Beyond the Book is a regular column discussing ways to use the Cypher System to run a great game.
The other night I ran an encounter where the Player Characters were tossed into a huge arena. The four PCs were hastily teamed up with nine NPC allies to find themselves pitted against thirteen more NPCs and forced to fight to the death by a horrible tyrant.
If you’ve got experience in running games yourself, you might very well have a simple, understandable response to this setup.
Madness.
And often, you’d be right. A fight of thirteen versus twelve, with twenty-two total NPCs involved, could be a nightmare to manage. But the whole encounter went smoothly, moved quickly, and was wrapped up in under an hour. Here’s how I did it.
The encounter was intended to be very cinematic from the get-go. In a movie, you wouldn’t get to know and identify all twenty five characters involved. A movie would just focus in on a few major players. On one side, that meant the PCs (of course), and a couple of named NPC allies that hastily befriended them before the arena combat began. On the other, I provided details of a few particularly formidable-looking foes (because this was Numenera, the worst of them was a massive, multi-limbed crustacean-like warrior with multiple, massive clubs). Everyone else was less-specifically drawn, although a few mentions of “three guys in the back with javelins” or “two warriors with long spears charging ahead” gave some context and gave me the ability to put them in the forefront for a moment or two before they faded back again.

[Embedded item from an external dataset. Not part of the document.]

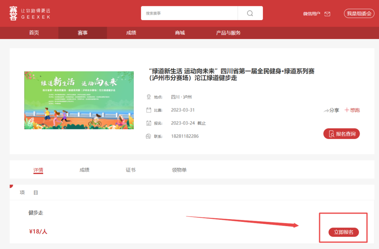This screenshot has height=249, width=379.
Task: Select the 详情 tab
Action: pos(38,170)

The PCs are always the main focus, of course. So I got detailed actions from the players, each time giving a snapshot of what was going on around them in the chaotic melee. This made it easy for players to play to their characters’ personalities. One acted mostly to protect those on his side. Another picked off the weakest-looking foes. Others attacked the strongest. One did whatever he could to stay well back from the danger. These actions shaped the battle as a whole.

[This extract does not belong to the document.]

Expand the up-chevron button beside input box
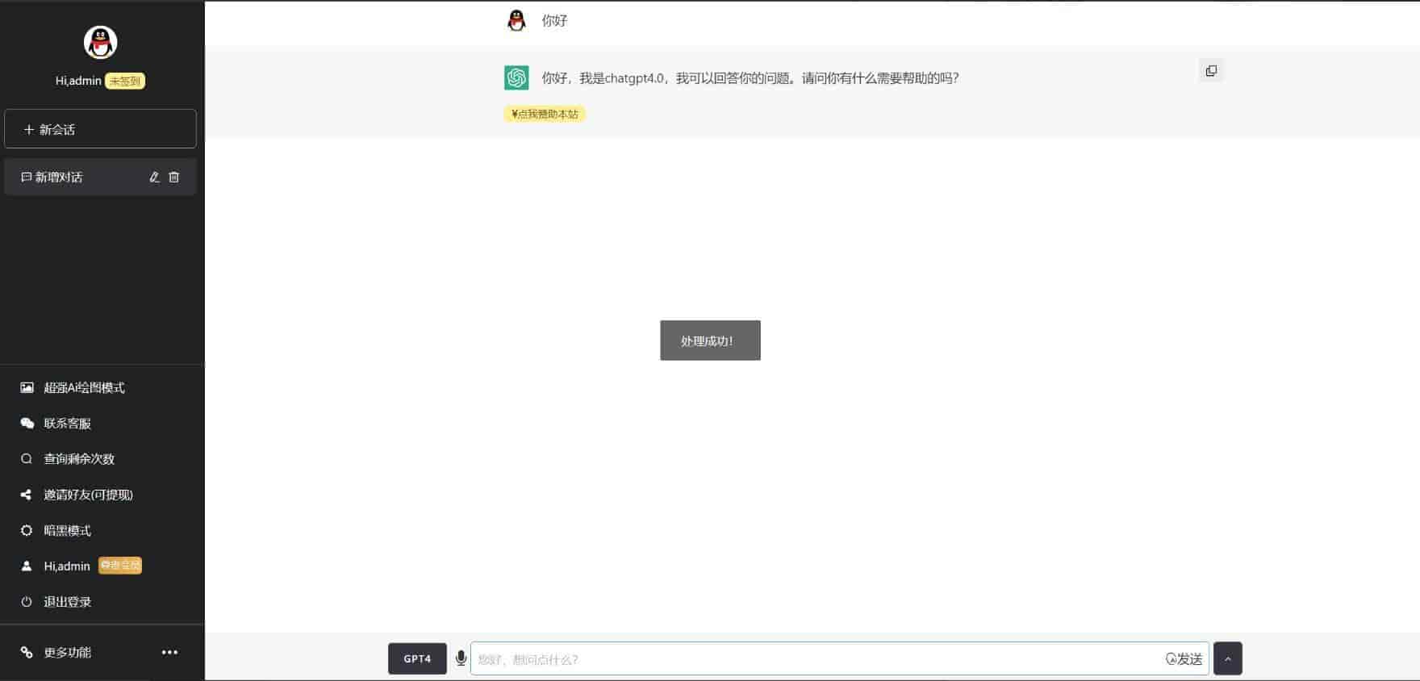 (1227, 658)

Cypher System NPCs, of course, are very simple. Each is represented mainly by a single number. A few of the more detailed figures had Armor or a bit more elaborated stats, but honestly, I kept that to a very bare minimum. The big guy, for example, could attack multiple foes at once and tons of Armor. I knew it would come down to most if not all of the PCs versus him, in the end.
Much of the stuff that happened beyond the PCs’ control came about as GM intrusions. A sudden volley of spears from some foes, or a seriously injured ally about to be overwhelmed. The combat wasn’t about carefully matching NPC stats versus NPC stats. No one rolled for the NPC combatants. Unless an NPC was interacting with a PC, they weren’t given specific actions. The fight around the PCs was more like a dangerous environment than a proper battle. The PCs’ actions played the most important part of determining the outcome of the fight (the odds would have been slightly against the PCs’ side at the start, if the PCs were NPCs). To the players, however, it didn’t seem like a more “normal” combat encounter where it’s them against a few foes.
If this is something you want to do, my advice is this: imagine how you might run a combat with the PCs and their foes on rafts in a raging river. You’d run the fight normally, but occasionally make things dramatic and interesting using GM intrusions or even just constant hazards arising from the larger situation. Run the big combat exactly the same way, except rather than jagged rocks or overturning rafts, you’ve got a larger battle comprised of multiple foes. You’ve got the sudden appearance of “new” foes from out the general melee, bodies and weapons flying and falling about like terrible hazards, you’ve got allies in jeopardy, and you’ve got allies giving the PCs a hand. Each round should have some new turn of events, even as you describe—in general terms—how the battle goes. The players should always have an idea of how many foes and how many friends remain, just as they should be aware of what’s going on around them in any other situation. As ever, you’re their eyes on ears.
The long and the short of it is, it was a simple encounter to run, and one that was engaging for all involved. I’d happily do it again.